═══ PROVIDED MATERIAL ═══
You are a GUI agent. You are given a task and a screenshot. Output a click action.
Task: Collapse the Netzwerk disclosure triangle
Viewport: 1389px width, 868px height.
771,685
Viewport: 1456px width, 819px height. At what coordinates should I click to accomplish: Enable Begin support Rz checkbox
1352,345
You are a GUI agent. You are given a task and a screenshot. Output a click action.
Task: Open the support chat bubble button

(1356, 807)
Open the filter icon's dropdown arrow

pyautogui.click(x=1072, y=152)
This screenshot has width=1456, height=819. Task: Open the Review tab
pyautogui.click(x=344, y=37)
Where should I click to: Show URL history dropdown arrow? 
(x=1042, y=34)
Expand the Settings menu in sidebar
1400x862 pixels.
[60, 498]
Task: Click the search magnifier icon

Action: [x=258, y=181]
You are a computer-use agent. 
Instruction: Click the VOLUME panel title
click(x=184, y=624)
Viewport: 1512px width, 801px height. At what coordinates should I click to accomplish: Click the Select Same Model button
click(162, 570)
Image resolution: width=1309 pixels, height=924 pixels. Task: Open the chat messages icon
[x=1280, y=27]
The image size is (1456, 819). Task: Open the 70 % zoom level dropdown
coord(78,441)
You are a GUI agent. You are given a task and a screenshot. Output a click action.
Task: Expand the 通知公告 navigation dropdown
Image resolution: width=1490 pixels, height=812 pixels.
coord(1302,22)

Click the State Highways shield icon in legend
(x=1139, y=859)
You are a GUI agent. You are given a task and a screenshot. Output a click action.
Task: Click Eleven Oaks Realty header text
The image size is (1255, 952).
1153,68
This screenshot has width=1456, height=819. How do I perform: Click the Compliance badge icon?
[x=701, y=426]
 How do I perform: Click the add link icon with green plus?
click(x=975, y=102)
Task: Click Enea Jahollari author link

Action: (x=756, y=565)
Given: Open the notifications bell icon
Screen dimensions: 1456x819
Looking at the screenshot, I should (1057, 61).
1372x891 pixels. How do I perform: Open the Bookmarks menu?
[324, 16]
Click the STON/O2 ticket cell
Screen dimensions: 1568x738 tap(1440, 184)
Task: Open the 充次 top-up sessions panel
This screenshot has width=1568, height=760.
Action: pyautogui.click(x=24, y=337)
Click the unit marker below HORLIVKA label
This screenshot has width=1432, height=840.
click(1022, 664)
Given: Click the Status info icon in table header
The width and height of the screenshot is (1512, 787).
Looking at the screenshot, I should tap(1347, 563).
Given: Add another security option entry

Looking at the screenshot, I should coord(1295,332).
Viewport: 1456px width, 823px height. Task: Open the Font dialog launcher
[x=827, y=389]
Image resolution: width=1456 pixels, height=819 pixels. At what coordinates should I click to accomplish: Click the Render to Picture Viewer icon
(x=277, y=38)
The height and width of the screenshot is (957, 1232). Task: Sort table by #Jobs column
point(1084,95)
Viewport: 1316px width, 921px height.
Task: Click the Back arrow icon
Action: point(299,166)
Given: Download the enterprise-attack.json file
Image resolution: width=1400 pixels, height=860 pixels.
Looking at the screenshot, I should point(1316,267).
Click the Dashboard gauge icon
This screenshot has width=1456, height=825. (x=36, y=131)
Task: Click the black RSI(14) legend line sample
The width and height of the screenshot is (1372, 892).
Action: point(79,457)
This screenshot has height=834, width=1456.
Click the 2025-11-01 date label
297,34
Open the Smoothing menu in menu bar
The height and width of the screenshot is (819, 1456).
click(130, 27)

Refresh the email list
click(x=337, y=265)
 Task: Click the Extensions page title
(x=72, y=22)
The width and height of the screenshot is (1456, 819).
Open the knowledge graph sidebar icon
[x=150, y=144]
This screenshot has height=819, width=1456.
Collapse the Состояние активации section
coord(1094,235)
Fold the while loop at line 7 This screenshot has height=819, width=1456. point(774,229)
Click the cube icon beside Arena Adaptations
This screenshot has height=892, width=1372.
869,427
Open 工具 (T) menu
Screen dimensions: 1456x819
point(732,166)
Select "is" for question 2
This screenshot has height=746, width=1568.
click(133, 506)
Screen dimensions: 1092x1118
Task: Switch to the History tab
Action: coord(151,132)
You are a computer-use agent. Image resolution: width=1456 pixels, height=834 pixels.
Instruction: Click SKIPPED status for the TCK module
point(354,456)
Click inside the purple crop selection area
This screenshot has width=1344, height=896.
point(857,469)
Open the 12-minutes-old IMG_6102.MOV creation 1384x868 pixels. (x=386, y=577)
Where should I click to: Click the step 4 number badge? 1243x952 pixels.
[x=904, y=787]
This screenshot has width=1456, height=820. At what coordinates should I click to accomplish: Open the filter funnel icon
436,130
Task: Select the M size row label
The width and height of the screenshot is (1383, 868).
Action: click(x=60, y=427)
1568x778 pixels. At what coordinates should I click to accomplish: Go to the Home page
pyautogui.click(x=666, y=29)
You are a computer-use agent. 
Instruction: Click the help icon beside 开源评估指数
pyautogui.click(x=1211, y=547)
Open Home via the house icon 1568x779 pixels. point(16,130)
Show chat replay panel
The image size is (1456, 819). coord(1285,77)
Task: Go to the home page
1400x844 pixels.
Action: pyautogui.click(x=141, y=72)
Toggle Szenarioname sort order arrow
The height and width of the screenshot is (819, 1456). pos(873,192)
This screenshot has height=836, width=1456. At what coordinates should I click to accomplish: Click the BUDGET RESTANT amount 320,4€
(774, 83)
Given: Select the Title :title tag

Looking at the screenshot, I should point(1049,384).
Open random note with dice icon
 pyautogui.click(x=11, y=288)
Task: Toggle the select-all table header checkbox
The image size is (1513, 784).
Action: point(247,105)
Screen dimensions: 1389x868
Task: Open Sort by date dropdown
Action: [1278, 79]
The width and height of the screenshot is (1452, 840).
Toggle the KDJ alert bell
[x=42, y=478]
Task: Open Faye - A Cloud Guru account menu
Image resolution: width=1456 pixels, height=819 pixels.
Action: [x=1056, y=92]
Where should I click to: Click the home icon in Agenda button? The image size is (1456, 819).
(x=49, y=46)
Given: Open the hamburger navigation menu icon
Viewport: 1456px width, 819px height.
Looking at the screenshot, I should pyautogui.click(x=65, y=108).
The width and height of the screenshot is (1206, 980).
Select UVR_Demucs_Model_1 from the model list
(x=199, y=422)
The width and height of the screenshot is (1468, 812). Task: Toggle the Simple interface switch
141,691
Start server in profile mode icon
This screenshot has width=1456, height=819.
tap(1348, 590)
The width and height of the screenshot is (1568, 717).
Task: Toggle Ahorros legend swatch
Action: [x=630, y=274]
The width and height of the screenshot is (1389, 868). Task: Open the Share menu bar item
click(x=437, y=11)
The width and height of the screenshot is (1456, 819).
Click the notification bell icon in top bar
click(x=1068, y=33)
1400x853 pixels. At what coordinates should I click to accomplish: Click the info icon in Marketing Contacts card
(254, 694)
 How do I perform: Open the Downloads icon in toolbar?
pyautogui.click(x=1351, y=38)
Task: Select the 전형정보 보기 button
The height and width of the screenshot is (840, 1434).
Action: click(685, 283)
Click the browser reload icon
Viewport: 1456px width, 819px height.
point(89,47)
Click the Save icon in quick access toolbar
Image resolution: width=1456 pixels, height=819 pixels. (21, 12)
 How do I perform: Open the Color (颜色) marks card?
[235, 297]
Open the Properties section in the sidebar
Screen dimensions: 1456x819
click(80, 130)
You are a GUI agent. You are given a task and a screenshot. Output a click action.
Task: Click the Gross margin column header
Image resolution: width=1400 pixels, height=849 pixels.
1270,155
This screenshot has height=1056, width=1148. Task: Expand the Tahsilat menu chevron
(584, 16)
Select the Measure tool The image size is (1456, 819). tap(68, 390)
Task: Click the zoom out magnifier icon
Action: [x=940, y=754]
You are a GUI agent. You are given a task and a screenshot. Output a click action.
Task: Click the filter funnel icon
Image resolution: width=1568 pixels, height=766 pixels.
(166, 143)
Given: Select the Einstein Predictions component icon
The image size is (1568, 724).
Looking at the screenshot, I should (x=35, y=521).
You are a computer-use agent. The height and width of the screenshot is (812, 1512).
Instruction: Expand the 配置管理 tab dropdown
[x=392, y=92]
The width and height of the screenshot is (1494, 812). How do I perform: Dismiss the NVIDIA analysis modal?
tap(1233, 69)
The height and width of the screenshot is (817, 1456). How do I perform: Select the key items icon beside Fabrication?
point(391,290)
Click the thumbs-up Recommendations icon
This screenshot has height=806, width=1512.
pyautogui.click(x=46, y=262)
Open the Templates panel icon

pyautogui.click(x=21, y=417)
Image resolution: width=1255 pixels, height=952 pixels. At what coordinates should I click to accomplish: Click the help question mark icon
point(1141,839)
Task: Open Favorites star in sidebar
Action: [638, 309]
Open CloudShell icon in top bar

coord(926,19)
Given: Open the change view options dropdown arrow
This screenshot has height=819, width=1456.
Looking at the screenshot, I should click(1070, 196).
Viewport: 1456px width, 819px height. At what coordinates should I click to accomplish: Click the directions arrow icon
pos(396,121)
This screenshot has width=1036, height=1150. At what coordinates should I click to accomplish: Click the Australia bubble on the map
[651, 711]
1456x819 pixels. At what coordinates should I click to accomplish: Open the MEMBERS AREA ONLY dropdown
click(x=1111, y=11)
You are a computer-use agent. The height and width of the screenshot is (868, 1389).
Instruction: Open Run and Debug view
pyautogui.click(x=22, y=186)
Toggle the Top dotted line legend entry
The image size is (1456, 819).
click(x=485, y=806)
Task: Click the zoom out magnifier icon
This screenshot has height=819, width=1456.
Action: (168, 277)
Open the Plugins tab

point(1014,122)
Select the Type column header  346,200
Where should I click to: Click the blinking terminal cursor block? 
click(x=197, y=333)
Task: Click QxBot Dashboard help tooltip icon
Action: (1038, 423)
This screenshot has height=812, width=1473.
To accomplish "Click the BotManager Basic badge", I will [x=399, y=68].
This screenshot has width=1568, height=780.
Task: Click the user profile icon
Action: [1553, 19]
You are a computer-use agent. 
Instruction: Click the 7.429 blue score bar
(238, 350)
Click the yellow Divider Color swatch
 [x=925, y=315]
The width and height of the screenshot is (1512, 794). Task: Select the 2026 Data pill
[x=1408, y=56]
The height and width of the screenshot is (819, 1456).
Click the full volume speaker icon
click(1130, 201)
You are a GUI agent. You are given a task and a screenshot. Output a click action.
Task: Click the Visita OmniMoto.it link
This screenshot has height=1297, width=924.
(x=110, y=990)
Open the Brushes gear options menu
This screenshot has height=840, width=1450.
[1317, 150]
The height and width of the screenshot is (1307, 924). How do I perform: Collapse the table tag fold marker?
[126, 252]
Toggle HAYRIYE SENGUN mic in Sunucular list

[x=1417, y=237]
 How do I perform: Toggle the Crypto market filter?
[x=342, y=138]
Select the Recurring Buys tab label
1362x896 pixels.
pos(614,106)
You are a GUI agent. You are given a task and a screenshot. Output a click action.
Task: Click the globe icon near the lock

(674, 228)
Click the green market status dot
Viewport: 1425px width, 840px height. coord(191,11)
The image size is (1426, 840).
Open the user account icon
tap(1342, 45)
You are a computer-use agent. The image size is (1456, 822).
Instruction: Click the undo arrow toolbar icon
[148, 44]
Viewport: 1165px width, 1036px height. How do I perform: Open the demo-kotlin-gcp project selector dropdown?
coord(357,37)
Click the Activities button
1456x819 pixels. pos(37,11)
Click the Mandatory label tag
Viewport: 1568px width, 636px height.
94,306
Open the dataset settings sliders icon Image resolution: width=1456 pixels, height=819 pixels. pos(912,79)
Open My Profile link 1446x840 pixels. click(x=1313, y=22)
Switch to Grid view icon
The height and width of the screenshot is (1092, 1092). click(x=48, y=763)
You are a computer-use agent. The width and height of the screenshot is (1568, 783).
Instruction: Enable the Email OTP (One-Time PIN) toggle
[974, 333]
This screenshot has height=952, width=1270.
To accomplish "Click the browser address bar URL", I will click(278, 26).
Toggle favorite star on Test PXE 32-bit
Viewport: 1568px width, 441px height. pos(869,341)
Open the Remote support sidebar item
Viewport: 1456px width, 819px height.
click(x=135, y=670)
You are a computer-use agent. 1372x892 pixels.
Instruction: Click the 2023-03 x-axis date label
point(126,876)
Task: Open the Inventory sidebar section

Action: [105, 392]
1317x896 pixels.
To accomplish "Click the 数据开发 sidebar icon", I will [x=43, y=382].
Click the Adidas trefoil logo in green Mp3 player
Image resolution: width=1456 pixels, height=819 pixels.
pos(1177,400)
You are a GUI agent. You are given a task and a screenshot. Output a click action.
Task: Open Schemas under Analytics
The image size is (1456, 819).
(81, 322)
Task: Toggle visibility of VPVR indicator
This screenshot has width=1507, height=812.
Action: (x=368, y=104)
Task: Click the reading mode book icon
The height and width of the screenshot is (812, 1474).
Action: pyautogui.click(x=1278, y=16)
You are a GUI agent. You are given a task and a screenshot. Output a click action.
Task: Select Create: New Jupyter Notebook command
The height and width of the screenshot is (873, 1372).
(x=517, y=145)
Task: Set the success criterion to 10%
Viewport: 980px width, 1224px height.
═══
# EXERCISE REQUIREMENTS
Among the entries above, find every line holding "options" and copy it.

# ANSWER SECTION
Given: Open the change view options dropdown arrow
Open the Brushes gear options menu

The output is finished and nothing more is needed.